When the founders of Pupilpeople became parents two years ago, the graphic designers struggled to find quality toys for their baby boy. Disappointed with gimmicky, plasticky gadgets, unsafe and overly-instructive playthings, Sean Kelvin Khoo and Nicole Ong designed their own toys for little Elias instead.
This gave birth to OddBlocks, a set of eight cubes that each unpack into three curious objects. An off-kilter semi-circle, an asymmetrical rectangle and a trapezoid with a chewed-off top are just some of the 24 odd-shaped toys created to help children build from their imagination and discover new shapes and forms.
“A toy is meant to be played with, but a lot of times what we saw in the market was that the product became an educational tool,” explains Khoo. “It’s very Singaporean; everything must [be used to] train my child to be a genius… to be good at maths, good at physics…”
While agreeing that children learnt best through play, the young parents wanted to be less prescriptive in their designs.
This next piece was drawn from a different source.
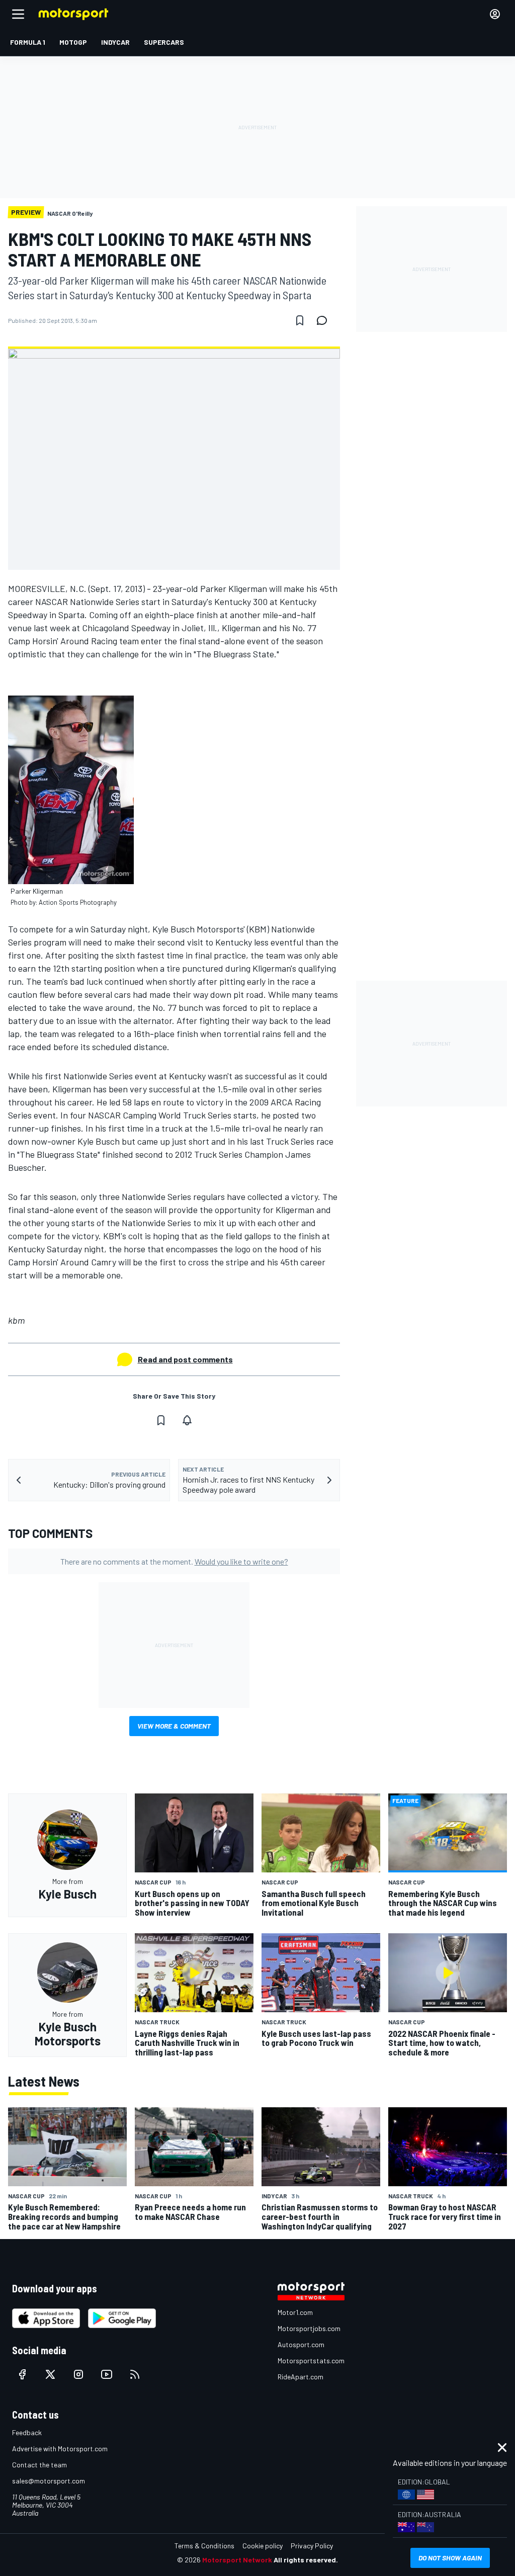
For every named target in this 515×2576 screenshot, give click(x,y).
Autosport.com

What started as an open-ended graphic puzzle turned into a three-dimensional product when their studio designer Kong Wen Da roped in industrial designer Jamie Yeo to help. The quartet came up with a sleek plastic prototype in less than half a year, but after testing it with Elias they realized its weight and sharp corners were inappropriate for children. Unlike the “cold” plastic, cork proved a lighter and more environmentally sustainable alternative. The designers were also delighted to discover this made the blocks ideal for printmaking.
Printmaking is just one of several functions that Pupilpeople have found for OddBlocks, and used workshops they conduct under their new initiative Why, O, Why! (w, o, w!), a design school for kids where the eight-year-old studio is developing more products and experiences to nurture creativity in children. For Ong, this is a baby step towards her dream of running a childcare center to address the lack of play and joy in learning among children in Singapore. Growing up, Ong hardly recalls playing, and was creatively stumped the first time she played Lego with Elias. “I was like, ‘Build what? What can I do with it?’” Watching her son have fun building whatever he imagined helped Ong learn that play could establish a sense of discovery. “Is it the children’s fault for not enjoying [what they do] or is it our fault for not exposing them enough to find what they love?” she asks.
This also explains Pupilpeople’s recent shift from client work to design education. Khoo discovered a love for teaching when he signed up to lecture part-time 2011. Three years later, the arrival of a Risograph printer in the studio enabled him to experiment with teaching outside of design school. Inspired by overseas initiatives such as the ad-hoc Parallel School, which focuses on art and design as a process, Khoo, Ong and their designer, Kong, founded Areas of Interest to conduct workshops based on the philosophy of “making as a way of thinking”. In one early class, they challenged participants to design and produce printed matter within the limitations of Risograph technology.
“We wanted to create a platform where people could do things that were not typically what we see as design output, and we were trying to challenge what design is,” he explains.
From this year onwards, Khoo will be conducting his experiments on a large scale as a full-time lecturer at Singapore’s pioneering design college, Temasek Design School. While excited by the possibilities that lie ahead, Khoo refuses to tie himself down to a desired outcome and stresses how discovery will continue to be at the heart of both practising and teaching design.
“Design is a form of play,” he says. “Rather than a didactic way of teaching… trying to make clones of myself, I’m trying to discover each individual student’s unique disposition, their own individuality.”